A former senior intelligence official told me, "The election clock was running down, and people were panicking. The polls showed that the Shiites were going to run off with the store. The Administration had to do something. How?"
By then, the men in charge of the C.I.A. were "dying to help out, and make sure the election went the right way," the recently retired C.I.A. official recalled. It was known inside the intelligence community, he added, that the Iranians and others were providing under-the-table assistance to various factions. The concern, he said, was that "the bad guys would win."
Under federal law, a finding must be submitted to the House and Senate intelligence committees or, in exceptional cases, only to the intelligence committee chairs and ranking members and the Republican and Democratic leaders of Congress. At least one Democrat, Nancy Pelosi, the House Minority Leader, strongly protested any interference in the Iraqi election. (An account of the dispute was published in Time last October.) The recently retired C.I.A. official recounted angrily, "She threatened to blow the whole thing up in the press by going public. The White House folded to Pelosi." And, for a time, "she brought it to a halt." Pelosi would not confirm or deny this account, except, in an e-mail from her spokesman, to "vigorously" deny that she had threatened to go public. She added, "I have never threatened to make any classified information public. That's against the law." (The White House did not respond to requests for comment.)
The essence of Pelosi's objection, the recently retired high-level C.I.A. official said, was: "Did we have eleven hundred Americans die" -- the number of U.S. combat deaths as of last September -- "so they could have a rigged election?"
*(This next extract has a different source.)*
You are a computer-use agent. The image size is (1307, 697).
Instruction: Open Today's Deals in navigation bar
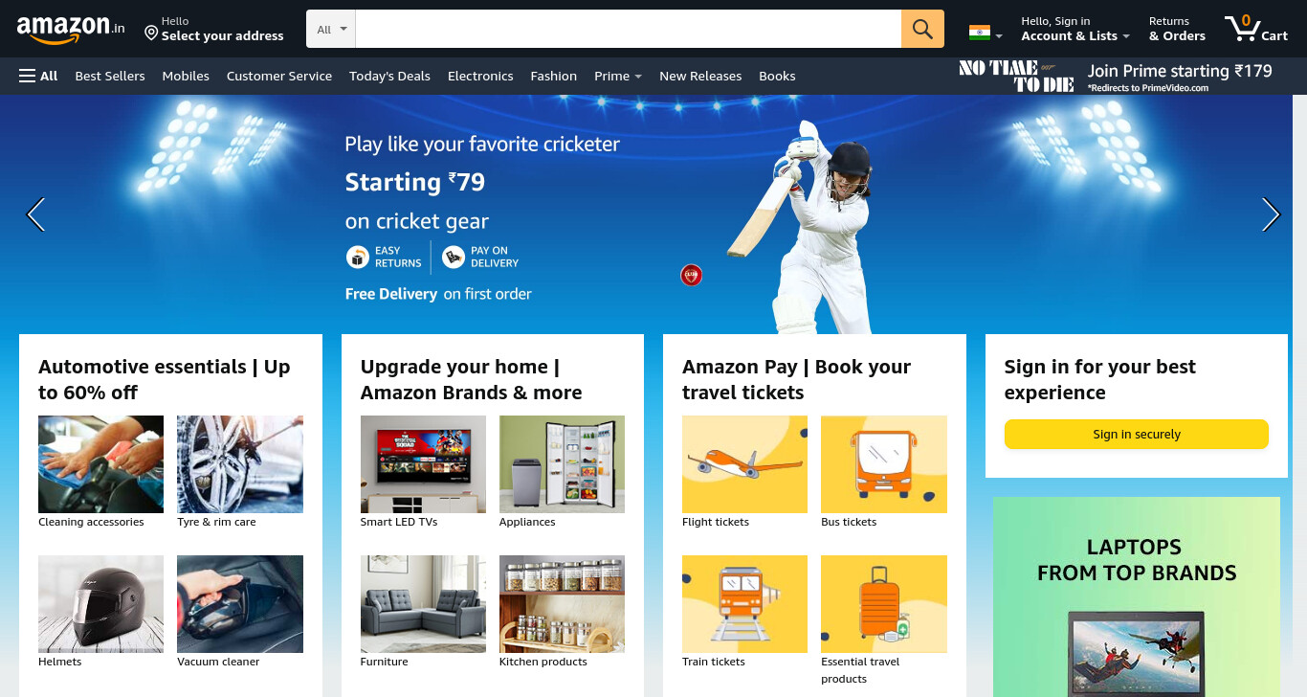click(x=389, y=76)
Sometime after last November's Presidential election, I was told by past and present intelligence and military officials, the Bush Administration decided to override Pelosi's objections and covertly intervene in the Iraqi election. A former national-security official told me that he had learned of the effort from "people who worked the beat" -- those involved in the operation. It was necessary, he added, "because they couldn't afford to have a disaster."